» Instructions to follow: Give as a numbered list, omitting blank lines, the listing lines between the line holding "You are a GUI" and the line holding "Viewport: 2184px width, 1707px height.", inclusive.

» Extracted entries:
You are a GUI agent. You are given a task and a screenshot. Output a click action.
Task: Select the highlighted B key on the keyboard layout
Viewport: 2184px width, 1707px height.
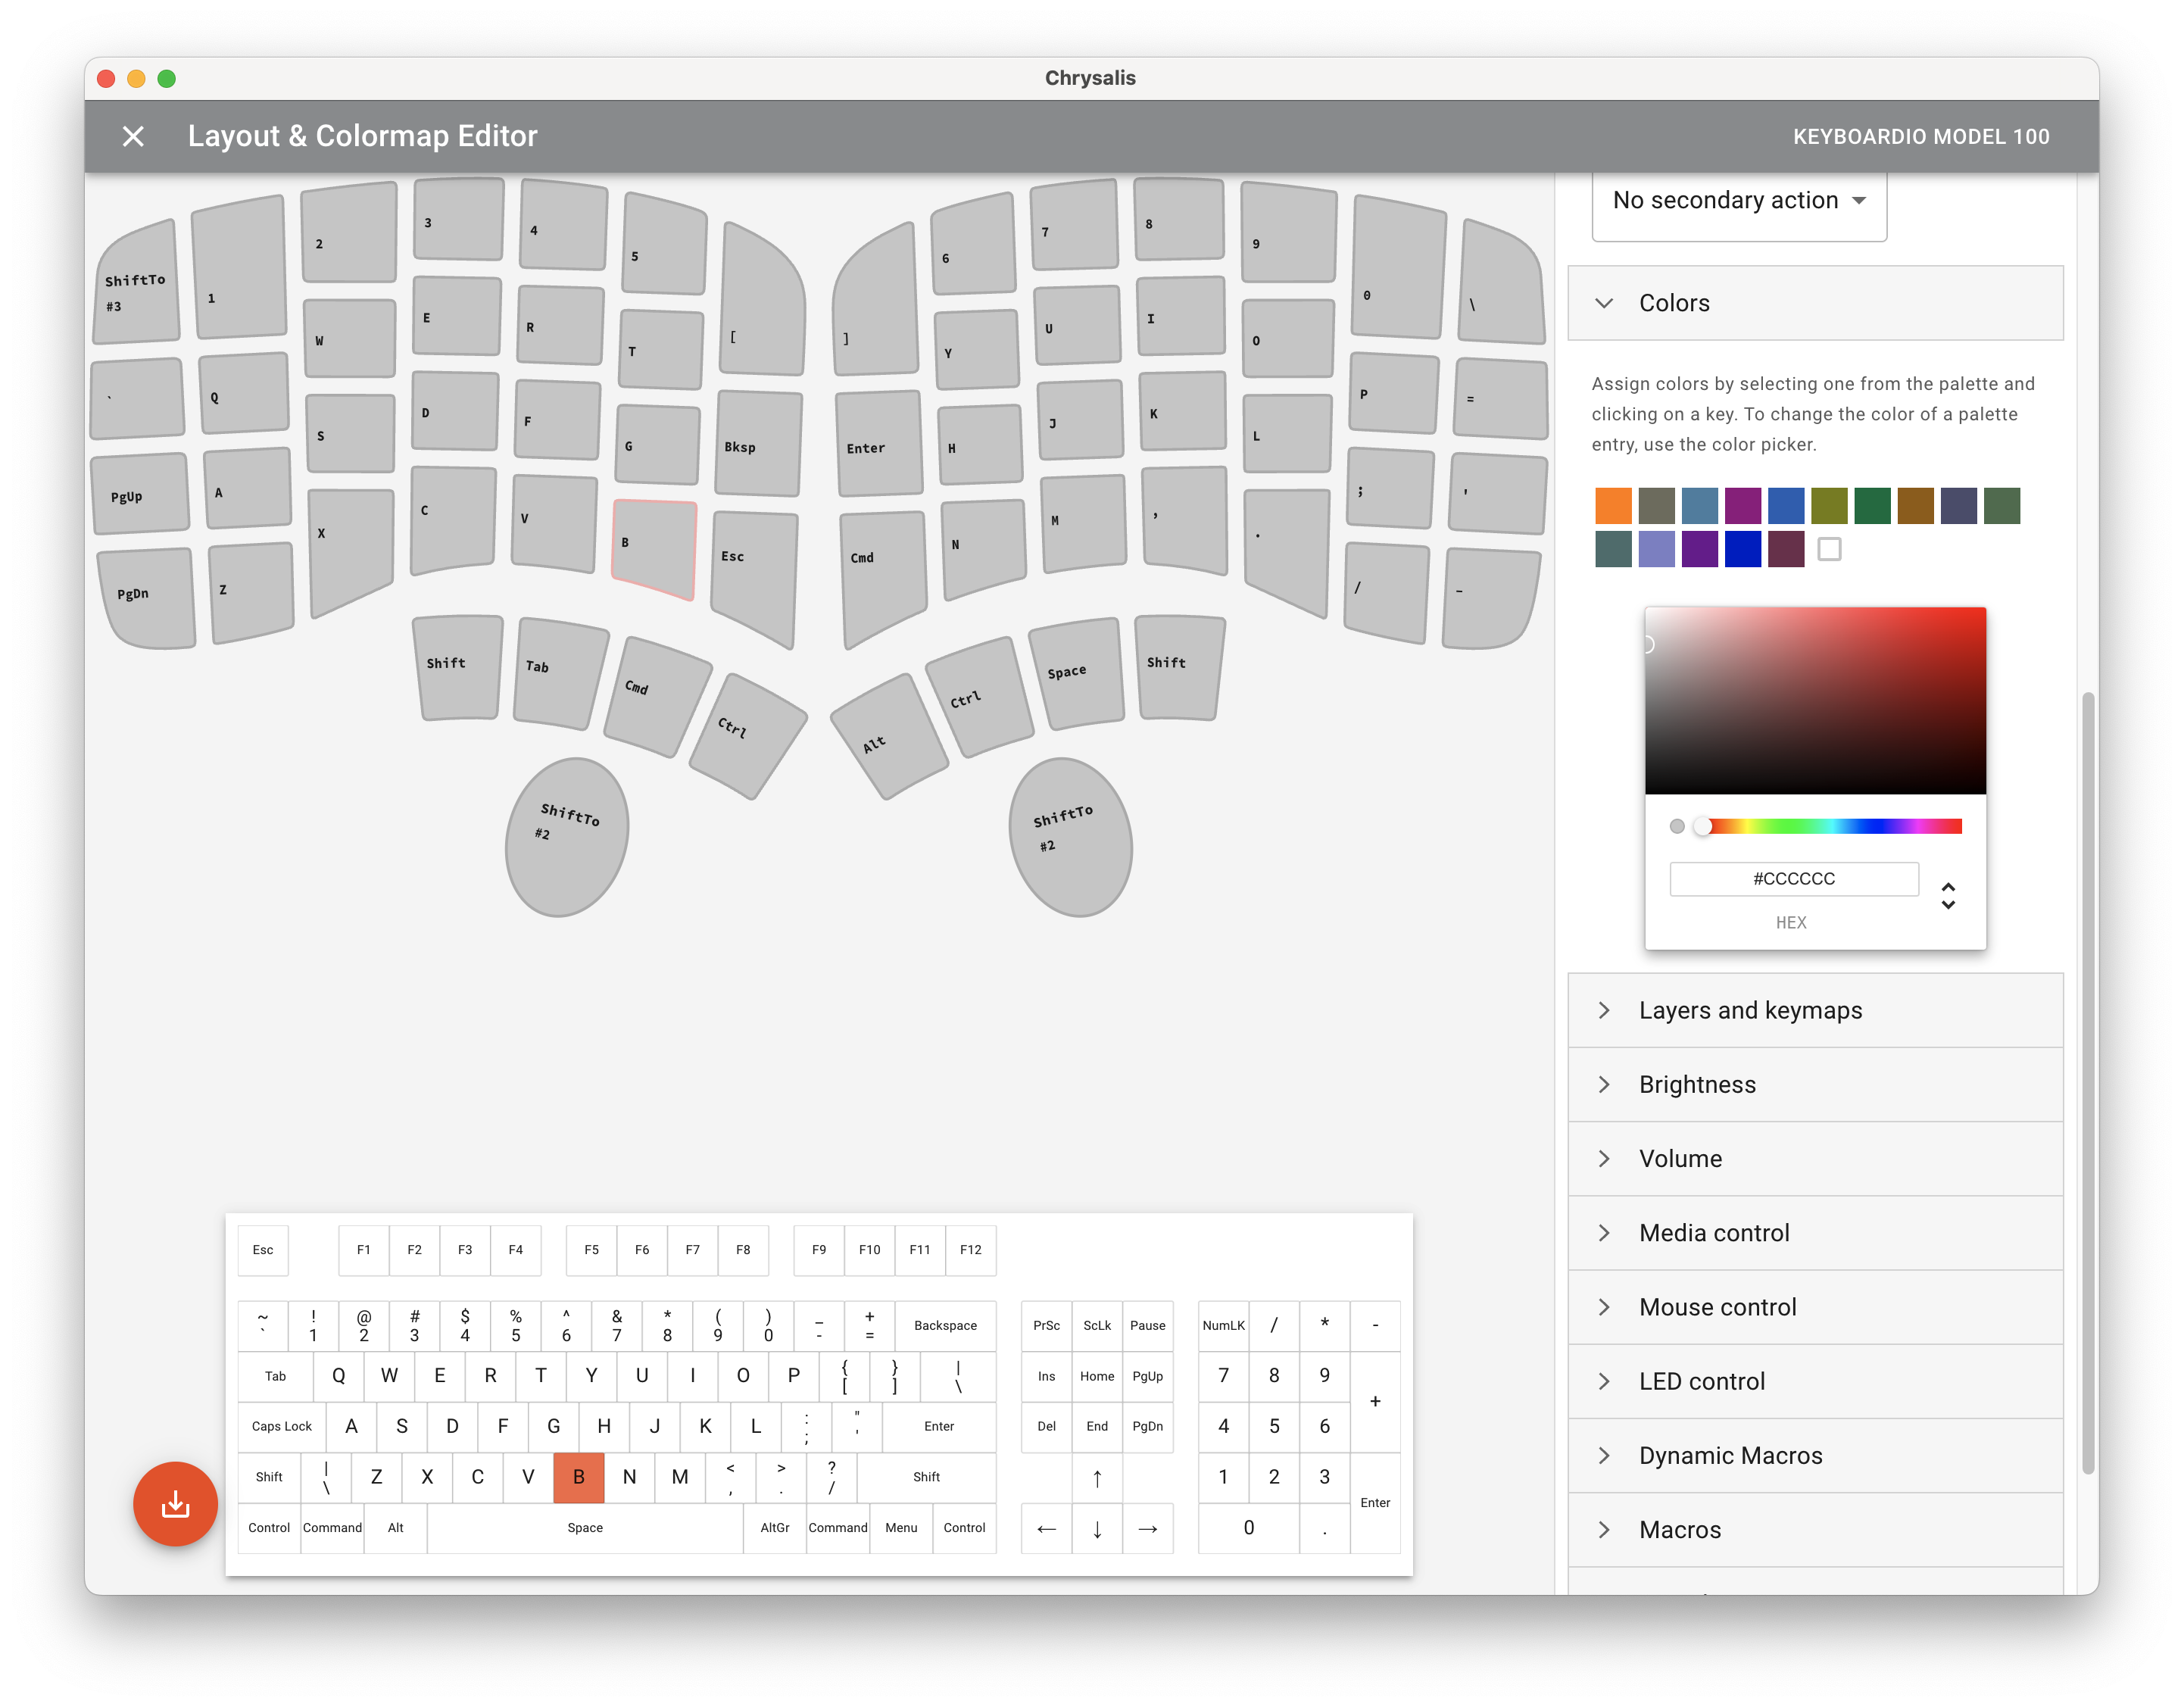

==

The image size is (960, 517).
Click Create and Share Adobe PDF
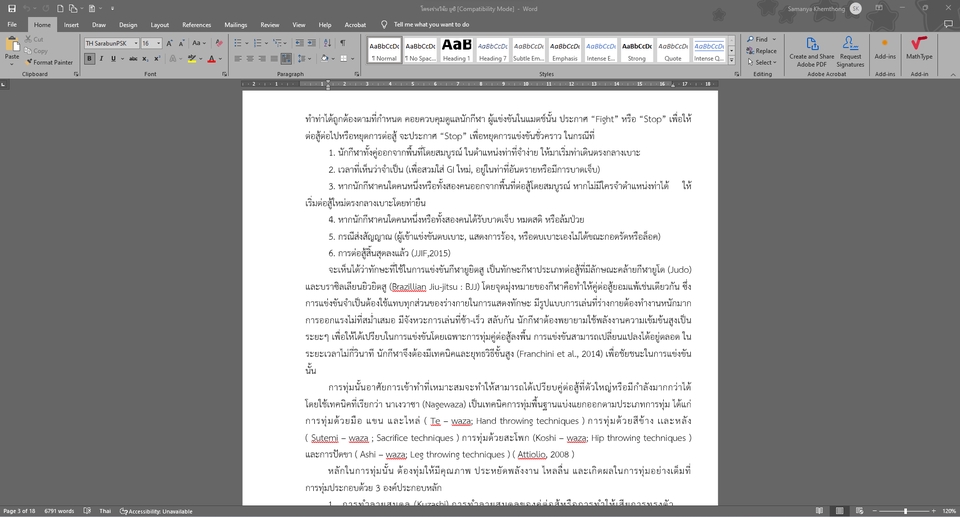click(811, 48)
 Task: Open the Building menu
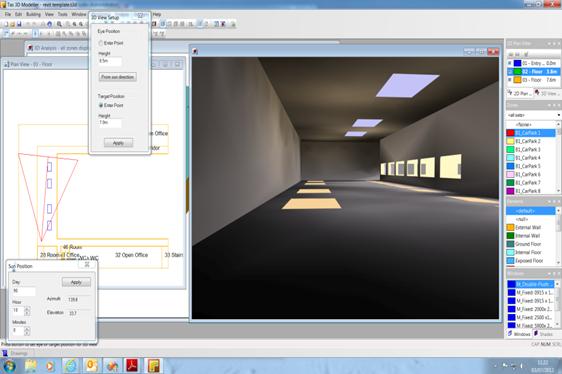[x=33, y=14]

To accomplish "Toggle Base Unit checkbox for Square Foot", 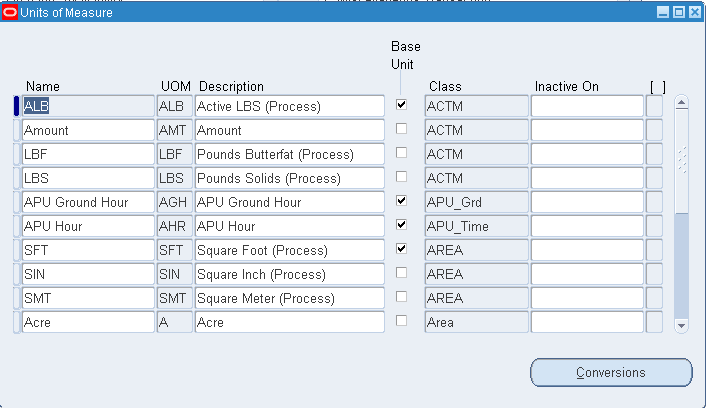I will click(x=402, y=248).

» Exercise answer:
1. You are a GUI agent. You are given a task and a screenshot. Output a click action.
2. Task: Select the highlighted B key on the keyboard layout
3. Viewport: 2184px width, 1707px height.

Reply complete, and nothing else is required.